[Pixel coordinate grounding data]
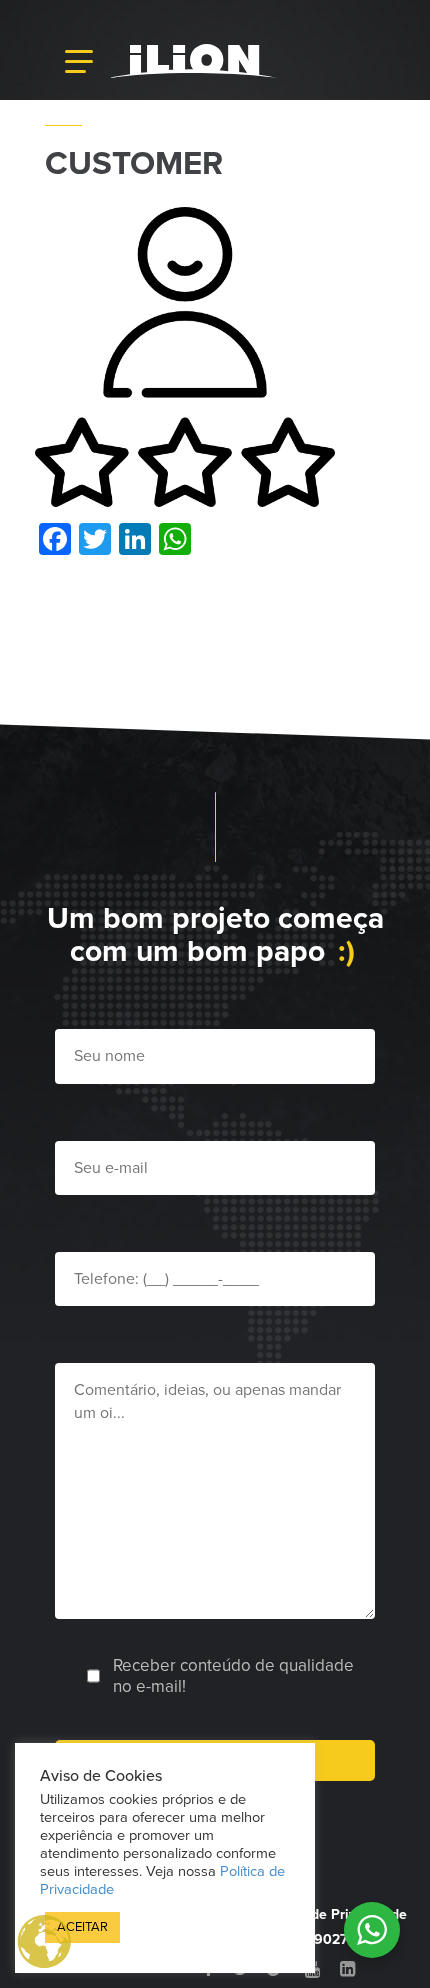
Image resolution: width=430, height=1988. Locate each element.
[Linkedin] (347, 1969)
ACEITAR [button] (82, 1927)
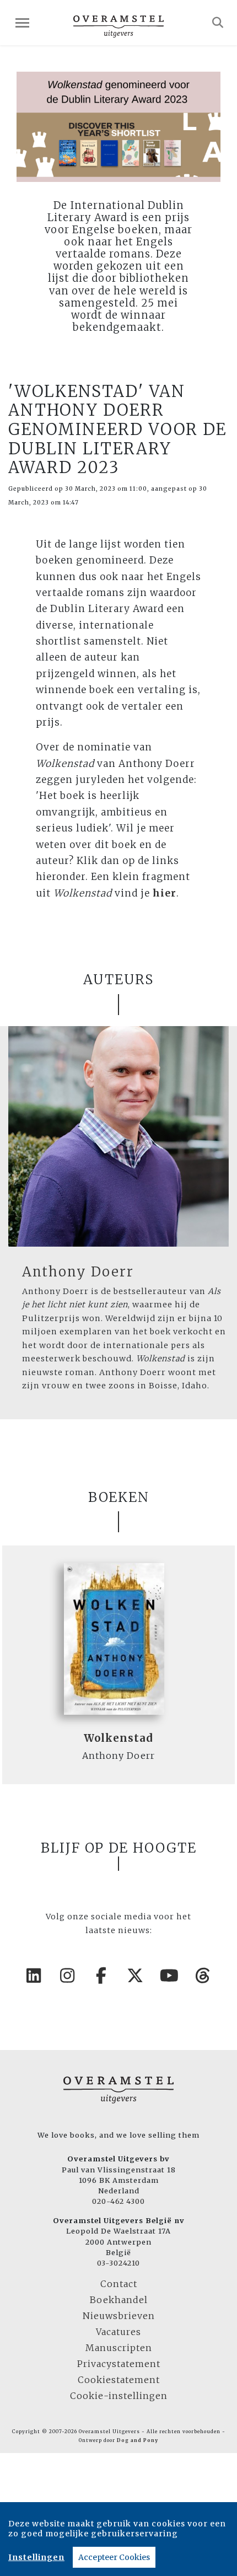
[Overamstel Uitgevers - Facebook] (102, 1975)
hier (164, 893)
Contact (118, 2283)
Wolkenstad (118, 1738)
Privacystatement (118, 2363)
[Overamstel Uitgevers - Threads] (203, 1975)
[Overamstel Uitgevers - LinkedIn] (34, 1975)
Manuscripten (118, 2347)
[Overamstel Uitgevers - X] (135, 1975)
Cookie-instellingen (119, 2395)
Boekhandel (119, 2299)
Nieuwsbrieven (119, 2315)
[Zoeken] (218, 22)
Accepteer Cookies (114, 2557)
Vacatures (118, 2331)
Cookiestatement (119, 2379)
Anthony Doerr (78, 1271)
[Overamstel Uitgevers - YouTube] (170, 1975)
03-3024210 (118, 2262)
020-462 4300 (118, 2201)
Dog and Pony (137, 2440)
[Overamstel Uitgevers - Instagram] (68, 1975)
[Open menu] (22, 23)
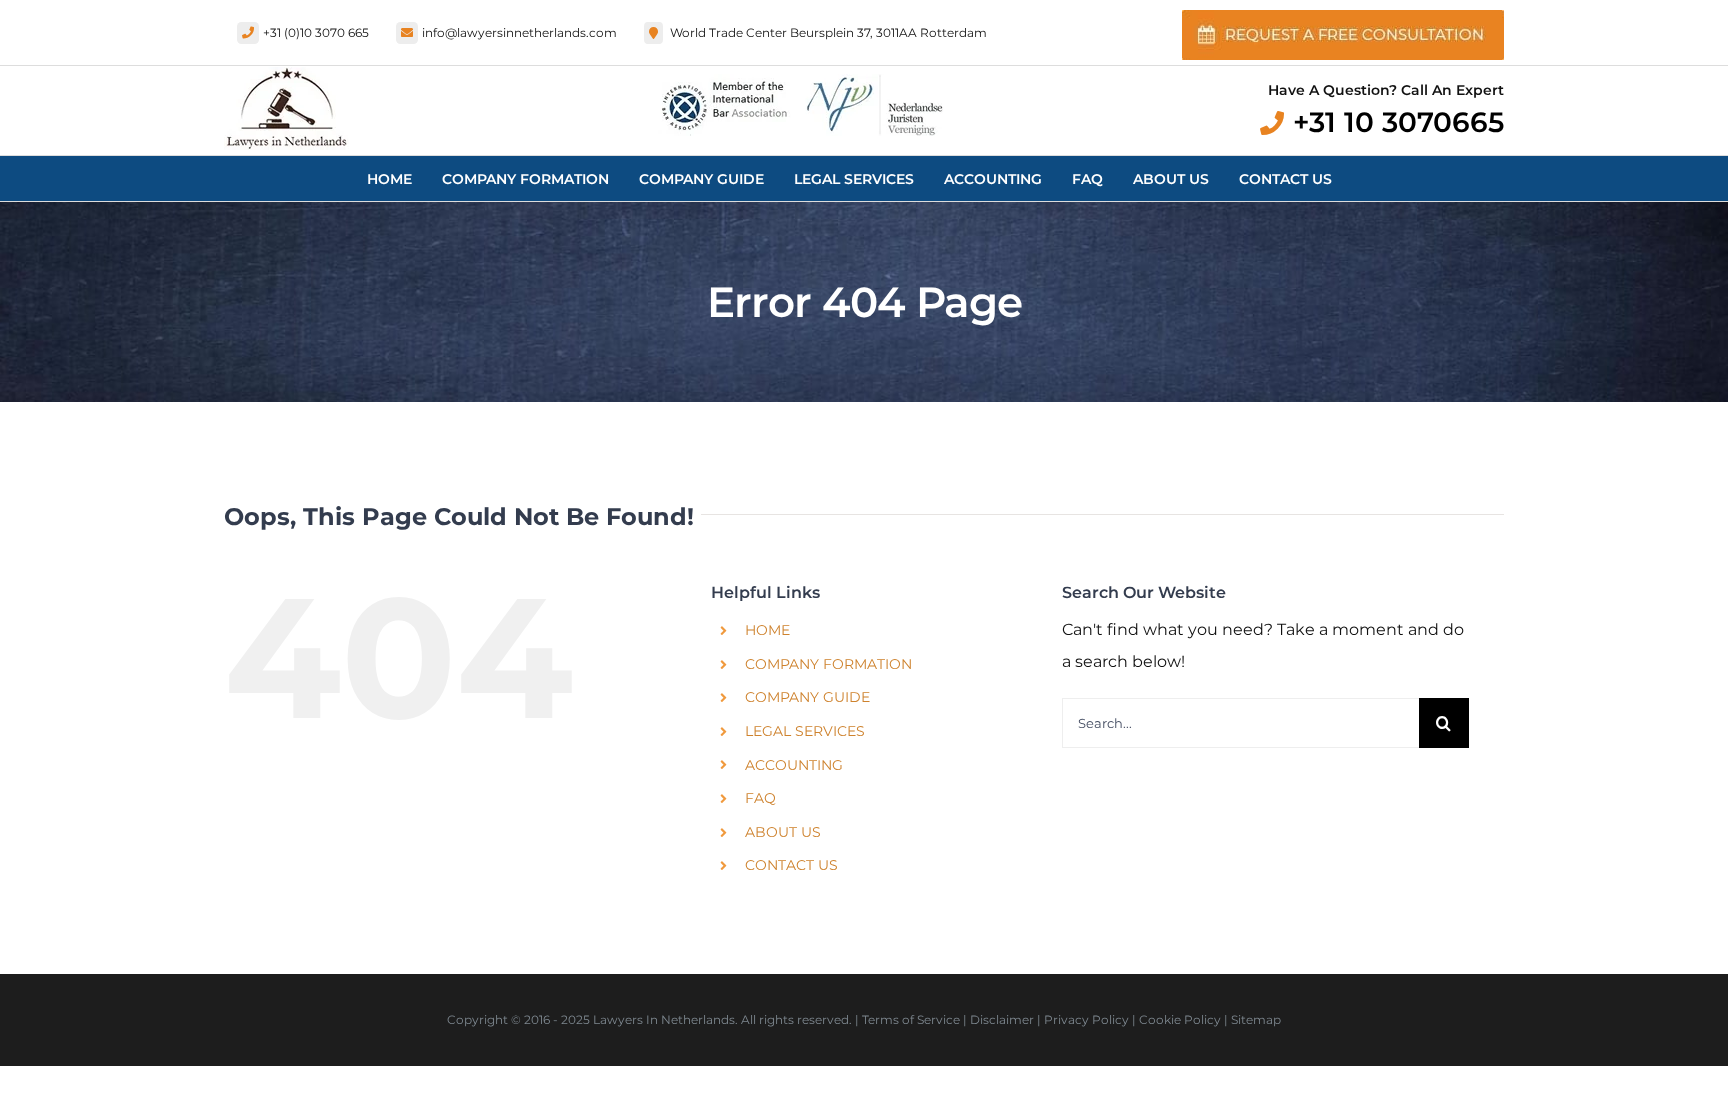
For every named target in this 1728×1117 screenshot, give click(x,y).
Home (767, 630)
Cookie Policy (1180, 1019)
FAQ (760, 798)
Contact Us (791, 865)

==

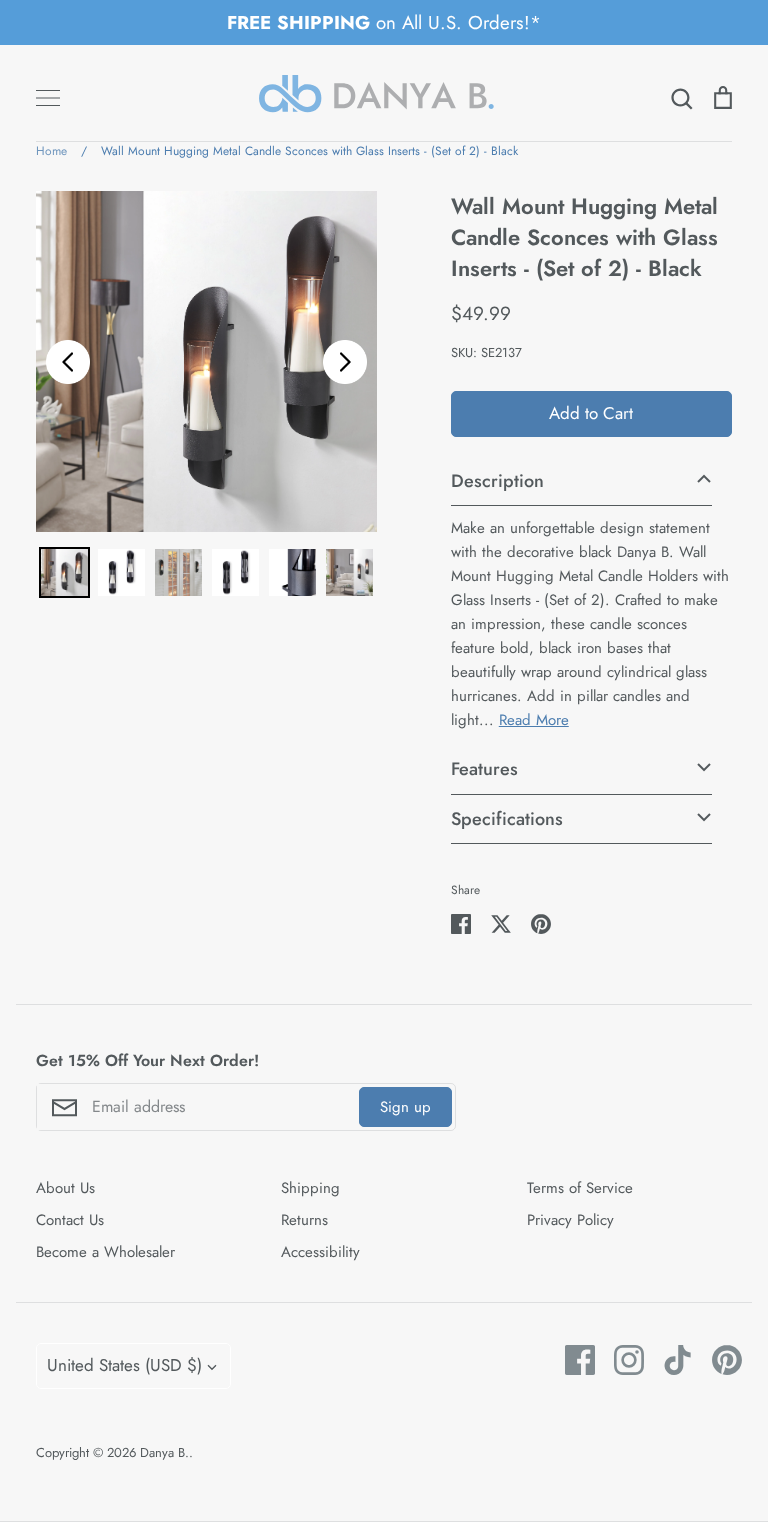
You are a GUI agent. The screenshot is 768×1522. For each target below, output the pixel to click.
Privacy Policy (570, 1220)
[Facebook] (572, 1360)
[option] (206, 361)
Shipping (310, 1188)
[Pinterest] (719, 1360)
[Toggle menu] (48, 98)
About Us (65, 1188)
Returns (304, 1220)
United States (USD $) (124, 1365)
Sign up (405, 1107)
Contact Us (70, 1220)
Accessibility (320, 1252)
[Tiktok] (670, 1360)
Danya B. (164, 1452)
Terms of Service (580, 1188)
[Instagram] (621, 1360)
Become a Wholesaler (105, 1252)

- _About this task_: Please output exactly the lines between the one holding "Accessibility (320, 1252)" and the one holding "Become a Wholesaler (105, 1252)" in the records above, inclusive, and nothing more.

- _Your solution_:
Accessibility (320, 1252)
[Tiktok] (670, 1360)
Danya B. (164, 1452)
Terms of Service (580, 1188)
[Instagram] (621, 1360)
Become a Wholesaler (105, 1252)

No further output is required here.